Leiden en de Universiteit van Amsterdam vragen aankomende masterstudenten om hun curriculum vitae en een motivatiebrief. Soms moeten ze zelfs aanbevelingsbrieven meesturen. De universiteiten hopen kennelijk op zelfselectie, maar ze wijzen geen studenten af.
Omgekeerd zegt een universiteit als Wageningen haar studenten niet te selecteren, terwijl aankomende masterstudenten in hun bachelor gemiddeld een zeven of hoger moeten staan om toegelaten te worden, aldus de Keuzegids. Daar gelden dus wél nadere toelatingseisen.
'Eigen student eerst'
Ook stellen universiteiten vaak andere eisen aan studenten van hun eigen bacheloropleidingen dan aan studenten van andermans bacheloropleidingen. ‘Eigen student eerst’, spot de Keuzegids, die van een drempel voor mobiliteit spreekt. Slechts één op de acht studenten kiest na de bachelor voor een andere universiteit.

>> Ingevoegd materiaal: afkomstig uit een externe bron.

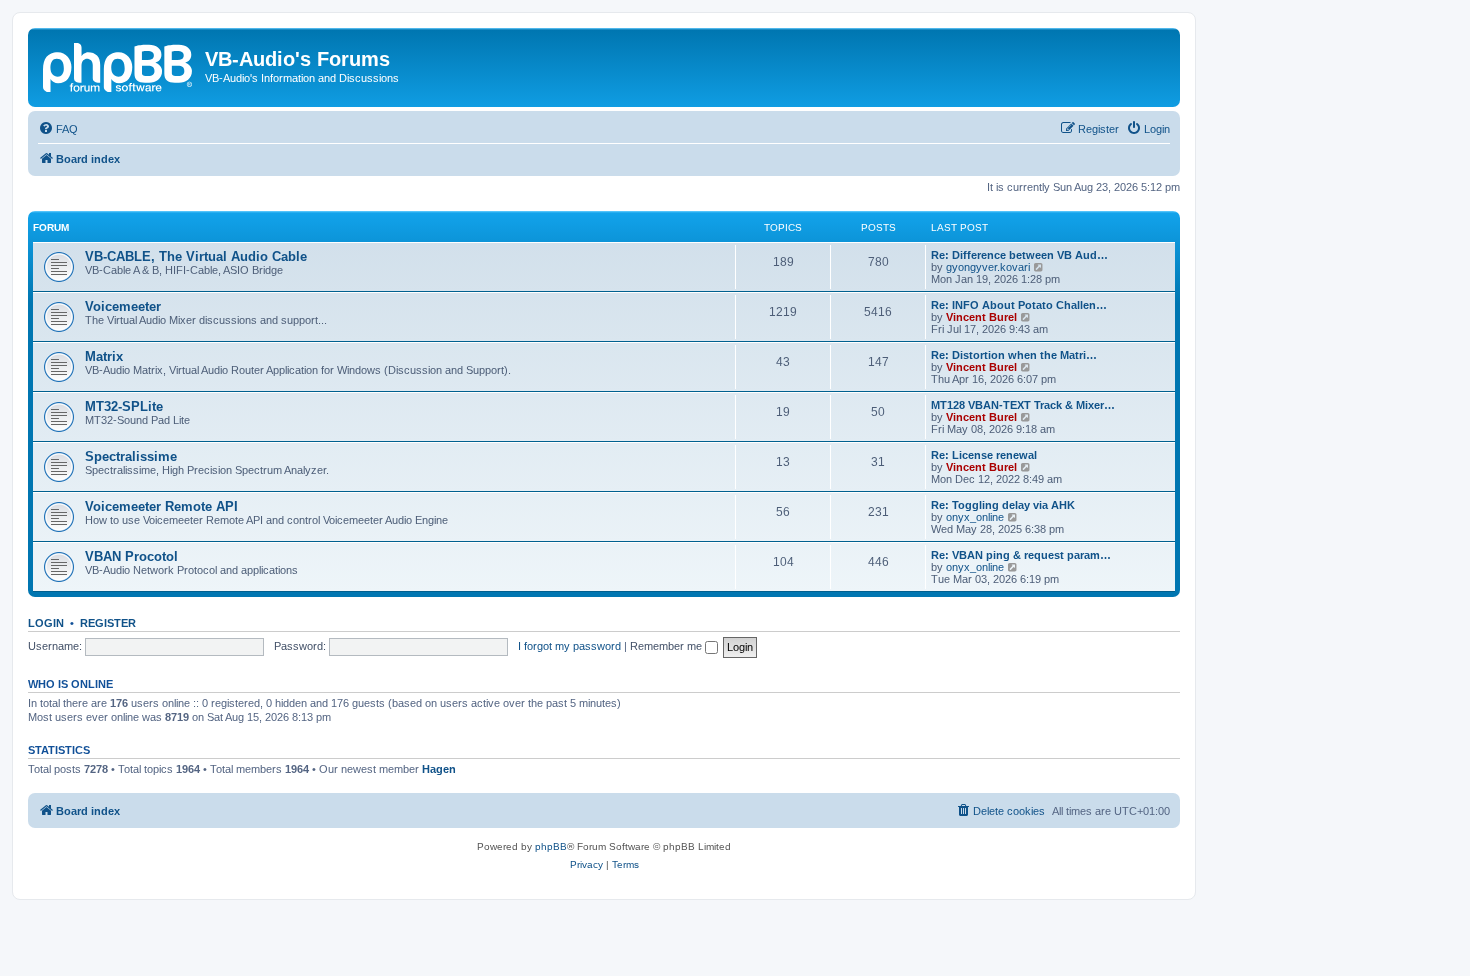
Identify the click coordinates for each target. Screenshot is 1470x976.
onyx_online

Maar het blijft allemaal moeilijk te overzien, vindt de Keuzegids. Vorig jaar meldde de redactie nog dat de helft van alle masteropleidingen haar studenten vooraf selecteert. De Onderwijsinspectie kwam in januari tot een veel lager aantal.
De Keuzegids komt daarom met een online mastervergelijker, al laat die nog een weekje op zich wachten: ‘Juist vanwege de tegenstrijdige informatie over toelatingseisen wordt er nog een aantal dagen extra research gedaan, voordat de mastervergelijker volledig online komt.’
Houvast
De Keuzegids Masters is bedoeld om bachelorstudenten houvast te geven bij het kiezen van hun vervolgopleiding. Alle masters zijn gerangschikt op waardering van studenten over bijvoorbeeld lesprogramma, docenten en faciliteiten, maar ook het oordeel van deskundigen weegt mee.
De kwaliteit loopt volgens de makers behoorlijk uiteen. Van de algemene universiteiten krijgt Tilburg de hoogste waardering. Wageningen is de beste van de vier technische universiteiten. De UT staat met vijf topopleidingen en drie onvoldoendes landelijk gezien op een zevende plaats (derde van de technische universiteiten).
Van de 850 beoordeelde opleidingen zijn er 145 die zichzelf een topopleiding mogen noemen. Dat zijn vooral kleinschalige, intensieve masteropleidingen. Eén op de tien masterstudenten heeft het geluk aan zo’n opleiding te studeren, aldus de gids.